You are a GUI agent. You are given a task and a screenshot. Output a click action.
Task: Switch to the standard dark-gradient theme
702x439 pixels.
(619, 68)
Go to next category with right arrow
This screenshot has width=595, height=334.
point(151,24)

++++++

** Work request **
Transcription of the listing must be exact and complete.

** Exercise response **
You are a GUI agent. You are given a task and a screenshot. Output a click action.
Task: Switch to the standard dark-gradient theme
702x439 pixels.
(619, 68)
Go to next category with right arrow
This screenshot has width=595, height=334.
point(151,24)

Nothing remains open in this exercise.